Triangle Capital has suffered from outsize losses in its investment portfolio, making it a likely candidate for a dividend cut. Investments it underwrote during a period spanning from 2013 to 2015 are to blame, producing the largest losses as they seasoned.
This quarter, Triangle Capital reported that it earned $0.36 per share in net investment income, which excludes investment losses. Including net losses from impairments, however, the company lost $1.20 per share this quarter alone, erasing a full year of dividends at the current run rate.
At the annual shareholders meeting earlier this year, Triangle Capital drew an imaginary line to differentiate between the "old" TCAP and the "new" one, which it calls "TCAP 2.0." The company noted that its newer investments went through a better screening process in which certain individuals had more power to strike down investments that didn't meet its standards. Management implied that its new processes should result in better investment performance, noting that all of its TCAP 2.0 investments were performing well at the time.
That changed this quarter, when the first TCAP 2.0 investment hit a rough patch.

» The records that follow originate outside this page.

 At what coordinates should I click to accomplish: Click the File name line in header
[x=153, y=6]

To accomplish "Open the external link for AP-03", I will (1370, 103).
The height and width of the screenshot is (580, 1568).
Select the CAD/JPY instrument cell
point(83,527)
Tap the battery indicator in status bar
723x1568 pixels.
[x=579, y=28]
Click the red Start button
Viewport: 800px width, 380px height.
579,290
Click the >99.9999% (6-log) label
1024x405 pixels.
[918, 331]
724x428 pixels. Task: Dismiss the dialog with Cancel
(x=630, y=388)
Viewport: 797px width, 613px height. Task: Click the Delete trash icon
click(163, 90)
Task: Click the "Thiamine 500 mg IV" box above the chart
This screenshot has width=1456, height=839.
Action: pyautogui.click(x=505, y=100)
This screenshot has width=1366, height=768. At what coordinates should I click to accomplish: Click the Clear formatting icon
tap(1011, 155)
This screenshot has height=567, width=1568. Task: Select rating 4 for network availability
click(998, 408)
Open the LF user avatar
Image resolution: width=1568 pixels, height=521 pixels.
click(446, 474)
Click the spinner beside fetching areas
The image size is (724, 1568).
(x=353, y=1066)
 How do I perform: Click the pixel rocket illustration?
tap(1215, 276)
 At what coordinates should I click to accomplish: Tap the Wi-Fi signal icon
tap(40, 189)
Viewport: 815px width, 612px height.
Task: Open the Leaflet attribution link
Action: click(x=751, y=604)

Passport Food Group was carried at an 8% premium to par value last quarter. This quarter, it was marked at an 8% discount to par.
Management discussed the investment on the conference call, noting that the food producer experienced an unexpected loss in the company's product line, resulting in lower sales and an overall performance decline. Triangle management said it took the possibility of a sales slump into account when underwriting the deal, but the writedown is a notable event given that management hinged its credibility on the success of its TCAP 2.0 portfolio.
Triangle Capital suffers a credit and credibility problem, evidenced by the fact that shares currently trade at massive 31% discount to its third-quarter net asset value (book value) of $13.20 per share. The median company in its industry trades at a 5% discount to net asset value.
Given continuous losses, investors are struggling with how to handicap the company's portfolio on a forward basis. Some particularly troublesome credits include GST AutoLeather. Triangle valued the investment at a 18% discount to par last quarter. This quarter, it marked the investment at a 90% discount to par value. In early October, GST AutoLeather filed for Chapter 11 bankruptcy.
Small losses turning into large losses is a recurring problem at Triangle Capital, leaving investors to question if its marks are really representative of the investment portfolio's value or just another step toward even lower valuations in the future.
Triangle said it would explore "strategic alternatives" in its third-quarter earnings press release, suggesting that the company may be entertaining bids to sell all or part of its portfolio. For now, though, investors are seemingly happy to simply put their losses behind them rather than hold out for a bid. Waiting for improvement hasn't been a winning strategy for Triangle Capital's investors.